La cittadinanza e lo sviluppo delle comunità non si mortificano con la sola violenza, i metodi anzi più efficaci sono come sempre quelli economici. Solo alcuni dati, a dimostrazione di quanto detto: le autorità di occupazione israeliane hanno chiuso circa 430 attività commerciali palestinesi nella Città Vecchia di Gerusalemme, negli ultimi due decenni. In relazione a questo e ad altri continui soprusi portati avanti dalle autorità è intervenuto anche il direttore del Centro per i diritti sociali ed economici di Gerusalemme, Ziyad Al-Hammouri, che ha fatto notare la strategia delle autorità di occupazione israeliane, che non effettuano chiusure dirette, ma rafforzano le restrizioni imposte ai palestinesi costringendoli a chiudere i loro negozi.
Le restrizioni e le misure, ha affermato Al-Hammouri, includono tasse più elevate per i proprietari di negozi palestinesi rispetto ai proprietari ebrei, così come l’incentivo turistico all’acquisto solo in parti di città e luoghi gestiti da ebrei, la modifica degli itinerari turistici cittadini e la chiusura di ogni accesso libero dalla Cisgiordania.
Molti proprietari di piccole botteghe del centro storico non sono più in grado di raggiungere i loro negozi da quando, nel 2002, è stato eretto il Muro di separazione. Le rigide misure israeliane hanno portato alla chiusura dei negozi, con il conseguente svuotamento del centro storico di botteghe storiche.
Questo schema costantemente perpetrato in tutta Gerusalemme si riverbera in maniera catastrofica sulla popolazione palestinese, anche nella formazione dei giovani palestinesi: molti di loro decidono a un certo punto, per mancanza di alternativa, di andare a lavorare nei supermercati israeliani, nelle ditte israeliane, nel commercio israeliano o nel turismo israeliano; le scuole professionali, che insegnavano le antiche professioni e che tentavano di mantenere in vita le memorie dell’artigianato nella Città Vecchia oggi hanno più insegnanti che studenti, poiché non esiste alcun incentivo per la conservazione di queste memorie, che vengono anzi ostacolate dall’autorità israeliana in ogni modo.
Anche l’abbandono scolastico è alle stelle e il problema della droga tra i più giovani palestinesi, specie coloro che vivono a Gerusalemme, è una piaga sociale in costante aumento, andando a creare vere e proprie sacche di cittadini marginalizzati, che possono poi facilmente essere identificati come “problematici” dalle autorità israeliane.
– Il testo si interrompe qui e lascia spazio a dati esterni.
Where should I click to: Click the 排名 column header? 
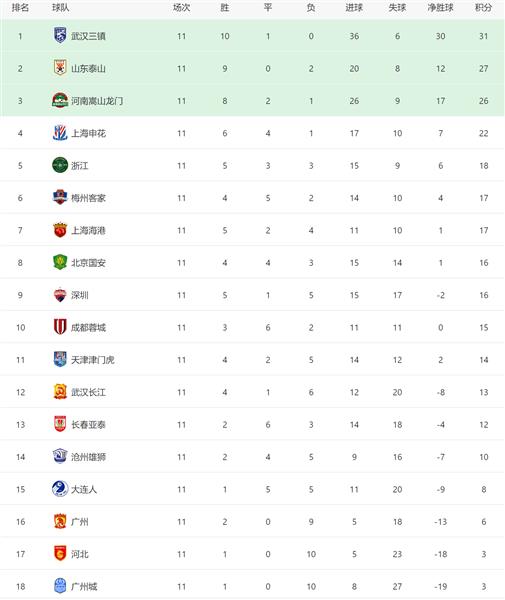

Volendo dunque sintetizzare, possiamo arrivare ad affermare che quello che accade normalmente nelle nostre città, ovvero l’apertura di grandi catene di centri commerciali, spesso a opera di imprenditori stranieri, a Gerusalemme viene identificato come un processo di progresso, il progressivo cambio dei consumi della popolazione (sia palestinese che israeliana) ha portato come in tutto il mondo a preferire fare la spesa in grandi centri commerciali periferici piuttosto che nei piccoli negozietti del suq.
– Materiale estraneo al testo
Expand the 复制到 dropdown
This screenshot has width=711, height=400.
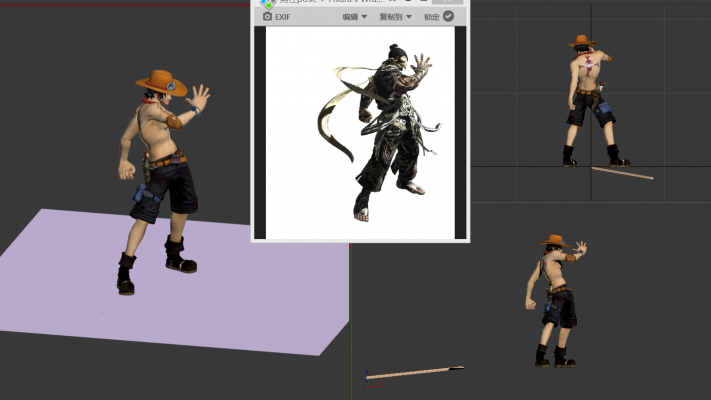tap(395, 17)
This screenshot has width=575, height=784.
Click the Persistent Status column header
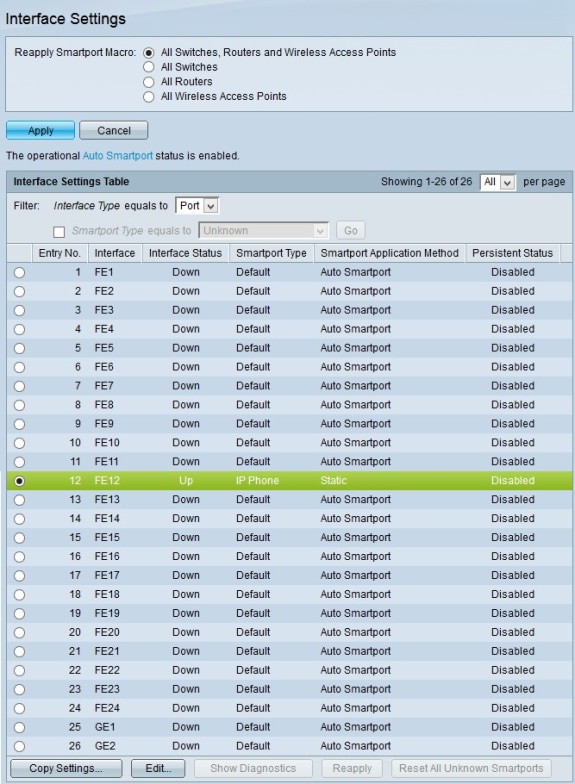pyautogui.click(x=512, y=253)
E questo fenomeno, che più o meno a livello globale è riconosciuto come un fenomeno da combattere, poiché svuota totalmente i centri cittadini di attività storiche, ed è riconosciuto come una perdita fondamentale della cultura immateriale dei luoghi, per Gerusalemme, dalla maggior parte della comunità internazionale, è invece avvalorato e incentivato come fosse un passaggio evolutivo positivo per i territori di riferimento, come se solo ed esclusivamente per quella parte di mondo si potesse tornare al boom economico senza sapere che cosa esso comporterà nel futuro, ma non dobbiamo nemmeno arrivare a preoccuparci del futuro, i danni sul territorio sono già visibilissimi anche nel presente.
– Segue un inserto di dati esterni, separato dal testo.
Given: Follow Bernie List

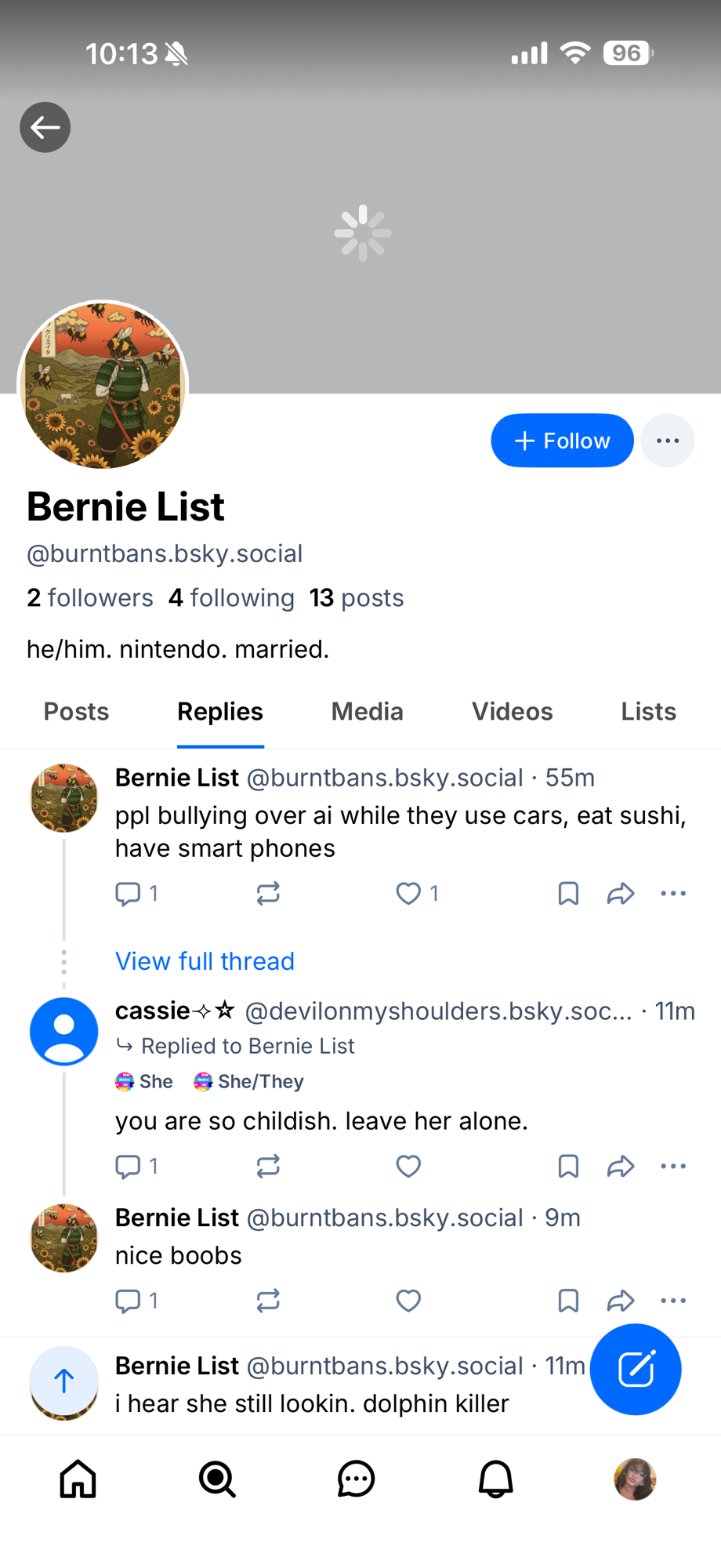Looking at the screenshot, I should point(562,441).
Il fatto che la classe che paga maggiormente questo sistema economico corrisponda anche etnicamente alla fascia di persone che gli israeliani vorrebbero eliminare dalle strade della città e dallo Stato israeliano, rende questa trasformazione quanto mai auspicata da tutti i tifosi del sionismo spinto, i soli rimasti su suolo israeliano, non essendoci più alcuno spazio nella politica di Israele per istanze di sinistra, egualitarie, verdi e attente al clima.
Molte attività rimangono coraggiosamente aperte senza che siano vantaggiose economicamente, ma solo per esserci, una resistenza dunque che essendo resistenza culturale e popolare per salvaguardare la propria storia, diventa anche resistenza ad una formula economica.
Risulta piuttosto chiaro come la mummificazione di Gerusalemme rientri nelle politiche di apartheid utilizzate da Israele. Molti palestinesi si vedono costretti a lasciare una Gerusalemme oramai del tutto modificata perché l’apertura degli esercizi commerciali non è più sostenibile. Inoltre, nel momento in cui gli esercizi commerciali chiudono, lasciando serrande chiuse nel centro della città, Israele sequestra e occupa gli esercizi commerciali che non possono più permettersi di affrontare le spese di affitto e manutenzione, pronti a sostituirli nel futuro con nuovi negozietti pieni di chincaglierie turche o cinesi a basso costo, per nuovi affittuari ebrei, come sta avvenendo.
Dunque, nel meccanismo drammatico della desertificazione dei luoghi storici si annida ciò che più di ogni altra cosa fa comodo allo Stato di Israele, recuperare terra, lotti, esercizi commerciali, svuotare i luoghi storici per poterli riempire con una nuova narrazione, cancellare la stratificazione culturale.
Viene così ad essere distrutta la dignità, la socialità, l’esistenza stessa degli spazi pubblici di aggregazione, a favore della costruzione di grandi parchi a tema archeologico o presunto tale, spazi verdi e turistici per grandi comitive e pullman; in questo contesto rientra la grande operazione de “la città di Davide”.
La modifica dei flussi turistici della città, ovviamente celata dall’ idea di rendere maggiormente fruibile e agevole l’accesso alla città e la conoscenza delle culture, non fa che incoraggiare il solo turismo di massa, controllato e controllabile sia nei suoi percorsi che nei luoghi in cui esso riversa i propri soldi, con il risultato di distruggere del tutto un’idea di turismo sostenibile ed etico, in funzione di una ricostruzione di presunti resti archeologici che rimandano alla storia ebraica, senza tener conto, non solo della stratificazione culturale del territorio, ma anche dei criteri scientifici di scavo e rinvenimento, con buona pace della comunità scientifica internazionale.
Quello che ci deve far riflettere, nei restauri in questi territori, è che per trovare un cantiere di restauro di una chiesa bizantina (epoca non utile ai fini propagandistici dello Stato), bisogna andare a Gaza. Nella più grande prigione a cielo aperto del mondo, gli studiosi dell’Università Islamica di Gaza lavorano ogni giorno, in un progetto che vede coinvolti anche i francesi legati all’Ecole Biblique domenicana di Gerusalemme, per tramandare un patrimonio ortodosso.